• Problem requirements:
Rewrite the material, replacing every "GUI agent" with "interface agent" and keeping everything else the same.

[Start of Records provided]

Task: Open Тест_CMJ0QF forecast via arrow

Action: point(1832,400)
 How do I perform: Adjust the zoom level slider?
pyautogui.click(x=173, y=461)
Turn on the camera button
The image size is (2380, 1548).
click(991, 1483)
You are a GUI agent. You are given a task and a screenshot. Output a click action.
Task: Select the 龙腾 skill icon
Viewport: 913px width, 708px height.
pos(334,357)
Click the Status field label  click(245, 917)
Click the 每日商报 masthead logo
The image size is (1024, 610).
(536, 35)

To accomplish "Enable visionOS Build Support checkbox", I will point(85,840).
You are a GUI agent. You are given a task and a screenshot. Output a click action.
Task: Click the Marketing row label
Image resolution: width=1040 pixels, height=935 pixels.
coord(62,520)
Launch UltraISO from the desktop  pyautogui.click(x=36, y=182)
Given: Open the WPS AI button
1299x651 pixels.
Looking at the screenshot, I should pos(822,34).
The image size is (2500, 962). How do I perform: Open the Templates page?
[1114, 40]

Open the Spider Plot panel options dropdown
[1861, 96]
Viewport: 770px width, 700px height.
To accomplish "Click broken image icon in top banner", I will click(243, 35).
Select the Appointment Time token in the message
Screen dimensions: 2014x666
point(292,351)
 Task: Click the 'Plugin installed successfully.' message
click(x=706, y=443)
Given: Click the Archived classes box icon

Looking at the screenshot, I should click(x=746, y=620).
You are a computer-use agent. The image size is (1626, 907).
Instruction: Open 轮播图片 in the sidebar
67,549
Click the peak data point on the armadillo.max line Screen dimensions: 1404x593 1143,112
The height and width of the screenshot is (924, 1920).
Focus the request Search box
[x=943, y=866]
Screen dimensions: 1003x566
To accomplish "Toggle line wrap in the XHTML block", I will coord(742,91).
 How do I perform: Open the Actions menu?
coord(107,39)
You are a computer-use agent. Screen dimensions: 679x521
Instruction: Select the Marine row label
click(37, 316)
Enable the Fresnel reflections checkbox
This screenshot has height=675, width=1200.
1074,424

[End of Records provided]

• Task result:
Task: Open Тест_CMJ0QF forecast via arrow

Action: point(1832,400)
 How do I perform: Adjust the zoom level slider?
pyautogui.click(x=173, y=461)
Turn on the camera button
The image size is (2380, 1548).
click(991, 1483)
You are a interface agent. You are given a task and a screenshot. Output a click action.
Task: Select the 龙腾 skill icon
Viewport: 913px width, 708px height.
pos(334,357)
Click the Status field label  click(245, 917)
Click the 每日商报 masthead logo
The image size is (1024, 610).
(536, 35)

To accomplish "Enable visionOS Build Support checkbox", I will point(85,840).
You are a interface agent. You are given a task and a screenshot. Output a click action.
Task: Click the Marketing row label
Image resolution: width=1040 pixels, height=935 pixels.
coord(62,520)
Launch UltraISO from the desktop  pyautogui.click(x=36, y=182)
Given: Open the WPS AI button
1299x651 pixels.
Looking at the screenshot, I should pos(822,34).
The image size is (2500, 962). How do I perform: Open the Templates page?
[1114, 40]

Open the Spider Plot panel options dropdown
[1861, 96]
Viewport: 770px width, 700px height.
To accomplish "Click broken image icon in top banner", I will click(243, 35).
Select the Appointment Time token in the message
Screen dimensions: 2014x666
point(292,351)
 Task: Click the 'Plugin installed successfully.' message
click(x=706, y=443)
Given: Click the Archived classes box icon

Looking at the screenshot, I should click(x=746, y=620).
You are a computer-use agent. The image size is (1626, 907).
Instruction: Open 轮播图片 in the sidebar
67,549
Click the peak data point on the armadillo.max line Screen dimensions: 1404x593 1143,112
The height and width of the screenshot is (924, 1920).
Focus the request Search box
[x=943, y=866]
Screen dimensions: 1003x566
To accomplish "Toggle line wrap in the XHTML block", I will coord(742,91).
 How do I perform: Open the Actions menu?
coord(107,39)
You are a computer-use agent. Screen dimensions: 679x521
Instruction: Select the Marine row label
click(37, 316)
Enable the Fresnel reflections checkbox
This screenshot has height=675, width=1200.
1074,424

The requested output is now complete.